Me cruzo accidentalmente con alguien a quien no veía desde hace casi quince años, y lo primero que noto es que su mirada ha cambiado tanto que si no me hubiese reconocida ella, jamás la habría reconocido yo. Ya no es más la mirada curiosa que me acompañaba a buscar lugares de los que sólo teníamos referencias (y en busca de los cuales casi siempre nos perdíamos). Hay todavía un diminuto resplandor ahí, sin embargo, que apareció cuando empezamos a recordar esas lejanas caminatas y la sensación de no saber nada de nada. Pero hay algo más. Una cierta satisfacción en su mirada, alrededor de ese diminuto resplandor de curiosidad. Le pregunto por sus amigas y su carrera. Y entonces.
Tantas personas. Tantos mundos. Patrones en el caos. Tantas vidas. Tanto tiempo y tan poco a la vez. Escenas repetidas. La estática en la línea y el eco al final de la conversación. Variantes con demasiadas similitudes. Nubes que se transforman mientras cruzan el atardecer.

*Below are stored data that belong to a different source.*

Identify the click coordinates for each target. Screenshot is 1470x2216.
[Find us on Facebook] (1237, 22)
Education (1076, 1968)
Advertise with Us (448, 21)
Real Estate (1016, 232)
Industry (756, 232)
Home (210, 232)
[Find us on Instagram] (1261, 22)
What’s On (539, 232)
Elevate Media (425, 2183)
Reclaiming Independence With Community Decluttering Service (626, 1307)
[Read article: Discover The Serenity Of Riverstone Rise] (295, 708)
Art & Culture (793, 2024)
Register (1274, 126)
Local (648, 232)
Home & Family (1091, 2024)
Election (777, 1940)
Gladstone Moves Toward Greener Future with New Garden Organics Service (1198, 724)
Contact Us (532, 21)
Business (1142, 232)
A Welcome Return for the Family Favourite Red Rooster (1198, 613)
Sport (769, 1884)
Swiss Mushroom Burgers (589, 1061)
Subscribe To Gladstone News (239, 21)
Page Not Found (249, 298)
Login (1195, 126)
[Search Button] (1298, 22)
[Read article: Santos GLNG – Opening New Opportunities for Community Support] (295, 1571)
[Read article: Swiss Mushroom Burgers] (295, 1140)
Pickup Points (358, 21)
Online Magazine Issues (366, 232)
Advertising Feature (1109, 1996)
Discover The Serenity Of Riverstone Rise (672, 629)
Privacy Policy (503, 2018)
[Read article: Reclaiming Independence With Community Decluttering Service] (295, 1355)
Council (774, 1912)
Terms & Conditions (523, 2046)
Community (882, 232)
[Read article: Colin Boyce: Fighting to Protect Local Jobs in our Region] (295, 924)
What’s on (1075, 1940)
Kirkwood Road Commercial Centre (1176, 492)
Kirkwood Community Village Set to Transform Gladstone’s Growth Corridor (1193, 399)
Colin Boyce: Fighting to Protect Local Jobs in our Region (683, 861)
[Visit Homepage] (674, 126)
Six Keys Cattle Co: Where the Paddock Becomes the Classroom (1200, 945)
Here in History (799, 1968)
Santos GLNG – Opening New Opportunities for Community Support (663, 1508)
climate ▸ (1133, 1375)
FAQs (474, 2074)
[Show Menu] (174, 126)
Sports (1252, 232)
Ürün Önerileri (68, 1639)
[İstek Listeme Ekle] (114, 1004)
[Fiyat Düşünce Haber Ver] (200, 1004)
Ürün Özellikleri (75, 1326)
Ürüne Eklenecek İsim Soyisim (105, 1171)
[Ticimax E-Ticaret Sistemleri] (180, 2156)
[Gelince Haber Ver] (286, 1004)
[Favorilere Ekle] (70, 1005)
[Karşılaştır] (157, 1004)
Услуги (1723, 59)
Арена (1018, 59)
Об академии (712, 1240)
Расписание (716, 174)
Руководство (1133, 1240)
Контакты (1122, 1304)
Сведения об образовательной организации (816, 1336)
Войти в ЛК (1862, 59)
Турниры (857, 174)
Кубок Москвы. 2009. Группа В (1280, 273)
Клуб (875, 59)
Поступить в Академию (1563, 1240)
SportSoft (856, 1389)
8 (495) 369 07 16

Dejó su carrera aproximadamente en la época en que yo tenía dudas sobre la mía, y realmente no puedo recordar bien qué estaba estudiando ella porque en ese entonces ya no teníamos contacto. Me presenta a su esposo (o más bien se presenta él mismo) y a sus tres hijos, y eso me dice lo que pasó con todo lo demás. Sonrío. Nos despedimos, y mientras me alejo en busca de algo de comer no puedo dejar de pensar en que, a pesar de todo, le fue bien.